* _YOUR TASK_
Check every line of the data below for the string "Focus", and copy the ones that hold it.

· · ·

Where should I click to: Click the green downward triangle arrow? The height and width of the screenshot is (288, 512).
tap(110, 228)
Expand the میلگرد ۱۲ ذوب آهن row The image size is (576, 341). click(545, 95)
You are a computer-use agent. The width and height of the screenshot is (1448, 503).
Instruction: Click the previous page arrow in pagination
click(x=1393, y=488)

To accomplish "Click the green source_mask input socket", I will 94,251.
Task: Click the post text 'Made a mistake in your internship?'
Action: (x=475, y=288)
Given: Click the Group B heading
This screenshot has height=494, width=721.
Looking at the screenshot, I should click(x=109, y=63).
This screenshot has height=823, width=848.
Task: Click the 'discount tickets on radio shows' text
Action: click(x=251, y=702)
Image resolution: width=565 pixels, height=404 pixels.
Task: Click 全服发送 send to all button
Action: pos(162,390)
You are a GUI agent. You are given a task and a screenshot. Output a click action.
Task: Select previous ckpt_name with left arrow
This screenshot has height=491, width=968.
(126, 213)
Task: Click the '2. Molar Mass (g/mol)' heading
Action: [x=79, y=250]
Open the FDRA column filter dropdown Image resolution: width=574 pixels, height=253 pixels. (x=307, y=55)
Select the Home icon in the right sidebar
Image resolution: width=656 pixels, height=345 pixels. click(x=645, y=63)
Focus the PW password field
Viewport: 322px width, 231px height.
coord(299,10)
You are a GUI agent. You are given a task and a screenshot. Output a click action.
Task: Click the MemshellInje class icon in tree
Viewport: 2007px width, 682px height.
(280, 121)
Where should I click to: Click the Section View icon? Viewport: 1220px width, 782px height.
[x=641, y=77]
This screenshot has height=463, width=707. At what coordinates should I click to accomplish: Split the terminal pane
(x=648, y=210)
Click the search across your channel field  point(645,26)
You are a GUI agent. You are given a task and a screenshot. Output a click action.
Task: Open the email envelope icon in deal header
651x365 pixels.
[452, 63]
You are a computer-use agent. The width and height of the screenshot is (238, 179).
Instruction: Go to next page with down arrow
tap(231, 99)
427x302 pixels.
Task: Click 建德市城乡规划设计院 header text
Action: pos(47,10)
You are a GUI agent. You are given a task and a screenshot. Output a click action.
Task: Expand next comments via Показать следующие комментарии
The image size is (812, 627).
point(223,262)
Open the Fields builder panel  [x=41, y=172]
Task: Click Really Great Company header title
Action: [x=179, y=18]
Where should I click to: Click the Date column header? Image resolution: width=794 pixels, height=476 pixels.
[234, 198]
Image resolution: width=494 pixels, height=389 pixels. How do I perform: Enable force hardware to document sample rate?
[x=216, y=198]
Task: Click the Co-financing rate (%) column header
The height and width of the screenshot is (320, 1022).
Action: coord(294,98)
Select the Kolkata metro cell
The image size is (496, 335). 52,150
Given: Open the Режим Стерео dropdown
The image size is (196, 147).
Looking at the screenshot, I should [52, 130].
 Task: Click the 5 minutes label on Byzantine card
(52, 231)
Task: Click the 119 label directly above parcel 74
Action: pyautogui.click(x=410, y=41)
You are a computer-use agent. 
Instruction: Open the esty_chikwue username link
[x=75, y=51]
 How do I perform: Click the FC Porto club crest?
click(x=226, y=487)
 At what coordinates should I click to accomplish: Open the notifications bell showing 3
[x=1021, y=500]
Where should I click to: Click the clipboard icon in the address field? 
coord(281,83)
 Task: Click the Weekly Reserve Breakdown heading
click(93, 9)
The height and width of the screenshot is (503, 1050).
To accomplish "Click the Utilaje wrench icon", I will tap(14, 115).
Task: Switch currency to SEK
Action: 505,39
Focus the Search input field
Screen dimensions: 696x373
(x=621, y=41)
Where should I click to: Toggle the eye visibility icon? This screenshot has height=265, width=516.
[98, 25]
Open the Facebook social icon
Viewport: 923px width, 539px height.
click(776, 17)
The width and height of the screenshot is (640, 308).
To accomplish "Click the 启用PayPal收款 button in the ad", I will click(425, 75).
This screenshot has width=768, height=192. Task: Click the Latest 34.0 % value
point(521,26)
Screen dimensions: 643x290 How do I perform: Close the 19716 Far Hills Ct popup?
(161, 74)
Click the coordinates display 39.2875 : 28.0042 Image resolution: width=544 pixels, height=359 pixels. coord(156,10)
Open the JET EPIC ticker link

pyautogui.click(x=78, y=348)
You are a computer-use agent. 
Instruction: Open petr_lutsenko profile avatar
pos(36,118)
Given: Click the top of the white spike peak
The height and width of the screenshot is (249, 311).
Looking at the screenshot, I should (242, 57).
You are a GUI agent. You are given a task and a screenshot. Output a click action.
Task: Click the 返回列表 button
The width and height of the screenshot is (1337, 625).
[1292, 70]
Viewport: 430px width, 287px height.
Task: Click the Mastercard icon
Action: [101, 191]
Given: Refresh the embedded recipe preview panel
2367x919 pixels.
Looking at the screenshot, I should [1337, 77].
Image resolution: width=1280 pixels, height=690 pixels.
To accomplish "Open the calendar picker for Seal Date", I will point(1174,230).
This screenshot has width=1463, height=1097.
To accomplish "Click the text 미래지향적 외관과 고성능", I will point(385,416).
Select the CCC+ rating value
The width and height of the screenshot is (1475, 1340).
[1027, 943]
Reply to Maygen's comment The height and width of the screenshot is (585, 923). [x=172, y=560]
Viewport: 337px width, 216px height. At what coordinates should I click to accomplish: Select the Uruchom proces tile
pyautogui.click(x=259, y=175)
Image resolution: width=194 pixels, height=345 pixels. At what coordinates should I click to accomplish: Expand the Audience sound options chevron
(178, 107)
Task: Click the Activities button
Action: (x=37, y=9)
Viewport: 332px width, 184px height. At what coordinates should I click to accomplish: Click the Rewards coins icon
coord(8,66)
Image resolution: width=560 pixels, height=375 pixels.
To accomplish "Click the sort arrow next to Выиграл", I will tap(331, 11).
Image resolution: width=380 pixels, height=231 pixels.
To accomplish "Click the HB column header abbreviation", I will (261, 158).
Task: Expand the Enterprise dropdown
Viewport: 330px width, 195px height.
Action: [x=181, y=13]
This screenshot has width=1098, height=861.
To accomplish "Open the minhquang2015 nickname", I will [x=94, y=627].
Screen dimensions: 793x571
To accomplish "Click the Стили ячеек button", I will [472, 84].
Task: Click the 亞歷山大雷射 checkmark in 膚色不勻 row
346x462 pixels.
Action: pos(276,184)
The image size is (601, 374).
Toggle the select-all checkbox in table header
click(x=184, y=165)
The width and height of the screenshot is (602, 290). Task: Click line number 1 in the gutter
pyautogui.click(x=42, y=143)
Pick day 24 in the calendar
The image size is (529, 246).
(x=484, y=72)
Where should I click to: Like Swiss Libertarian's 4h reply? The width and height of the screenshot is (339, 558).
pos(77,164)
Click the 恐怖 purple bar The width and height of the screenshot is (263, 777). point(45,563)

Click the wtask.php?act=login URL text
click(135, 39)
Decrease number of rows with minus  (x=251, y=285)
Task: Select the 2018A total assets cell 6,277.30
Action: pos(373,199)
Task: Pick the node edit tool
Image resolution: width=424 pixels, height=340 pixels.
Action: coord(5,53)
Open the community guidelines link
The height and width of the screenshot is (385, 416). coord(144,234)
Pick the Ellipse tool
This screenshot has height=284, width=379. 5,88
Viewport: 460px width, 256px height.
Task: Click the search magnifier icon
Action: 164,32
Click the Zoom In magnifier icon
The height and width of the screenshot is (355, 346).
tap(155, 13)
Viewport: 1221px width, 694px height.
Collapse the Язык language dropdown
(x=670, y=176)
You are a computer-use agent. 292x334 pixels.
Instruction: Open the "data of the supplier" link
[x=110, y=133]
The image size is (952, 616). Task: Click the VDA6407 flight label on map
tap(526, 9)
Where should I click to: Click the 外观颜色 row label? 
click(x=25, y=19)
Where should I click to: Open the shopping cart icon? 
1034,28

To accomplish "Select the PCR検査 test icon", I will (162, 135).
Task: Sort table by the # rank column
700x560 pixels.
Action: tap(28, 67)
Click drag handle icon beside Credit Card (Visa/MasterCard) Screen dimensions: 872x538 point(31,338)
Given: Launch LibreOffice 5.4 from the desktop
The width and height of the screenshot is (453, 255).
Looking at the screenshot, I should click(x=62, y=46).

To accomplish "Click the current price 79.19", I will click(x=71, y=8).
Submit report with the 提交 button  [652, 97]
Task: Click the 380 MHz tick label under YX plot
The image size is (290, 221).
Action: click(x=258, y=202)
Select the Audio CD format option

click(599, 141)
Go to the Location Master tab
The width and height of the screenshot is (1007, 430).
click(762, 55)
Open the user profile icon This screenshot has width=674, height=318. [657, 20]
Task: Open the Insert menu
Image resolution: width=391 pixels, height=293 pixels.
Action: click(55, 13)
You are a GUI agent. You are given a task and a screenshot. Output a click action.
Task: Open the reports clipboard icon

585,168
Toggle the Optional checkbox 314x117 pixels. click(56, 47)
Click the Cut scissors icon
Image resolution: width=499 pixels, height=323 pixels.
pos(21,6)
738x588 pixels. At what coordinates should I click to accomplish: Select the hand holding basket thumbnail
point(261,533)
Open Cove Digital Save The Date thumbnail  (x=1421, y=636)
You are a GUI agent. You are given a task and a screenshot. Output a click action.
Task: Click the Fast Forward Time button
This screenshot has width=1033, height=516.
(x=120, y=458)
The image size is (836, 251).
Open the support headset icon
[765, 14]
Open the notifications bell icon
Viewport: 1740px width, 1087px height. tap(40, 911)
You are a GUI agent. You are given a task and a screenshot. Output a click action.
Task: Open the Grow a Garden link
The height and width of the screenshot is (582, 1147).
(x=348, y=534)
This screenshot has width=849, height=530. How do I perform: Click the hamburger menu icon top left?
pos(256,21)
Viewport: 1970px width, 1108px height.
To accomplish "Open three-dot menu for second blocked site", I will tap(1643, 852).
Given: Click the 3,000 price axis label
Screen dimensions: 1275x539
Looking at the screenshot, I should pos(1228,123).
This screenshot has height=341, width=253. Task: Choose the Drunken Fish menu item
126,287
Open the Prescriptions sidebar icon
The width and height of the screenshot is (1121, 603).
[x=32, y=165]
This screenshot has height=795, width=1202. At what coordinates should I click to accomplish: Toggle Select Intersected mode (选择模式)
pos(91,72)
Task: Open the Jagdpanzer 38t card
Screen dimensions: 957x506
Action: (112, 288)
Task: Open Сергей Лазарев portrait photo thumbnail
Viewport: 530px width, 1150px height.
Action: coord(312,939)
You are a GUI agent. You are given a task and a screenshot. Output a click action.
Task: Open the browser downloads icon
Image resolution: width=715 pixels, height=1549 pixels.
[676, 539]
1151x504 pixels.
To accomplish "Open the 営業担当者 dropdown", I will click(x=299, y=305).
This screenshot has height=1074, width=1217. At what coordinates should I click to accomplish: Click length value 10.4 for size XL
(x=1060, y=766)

· · ·

* _TASK RESULT_
Focus the PW password field
Focus the Search input field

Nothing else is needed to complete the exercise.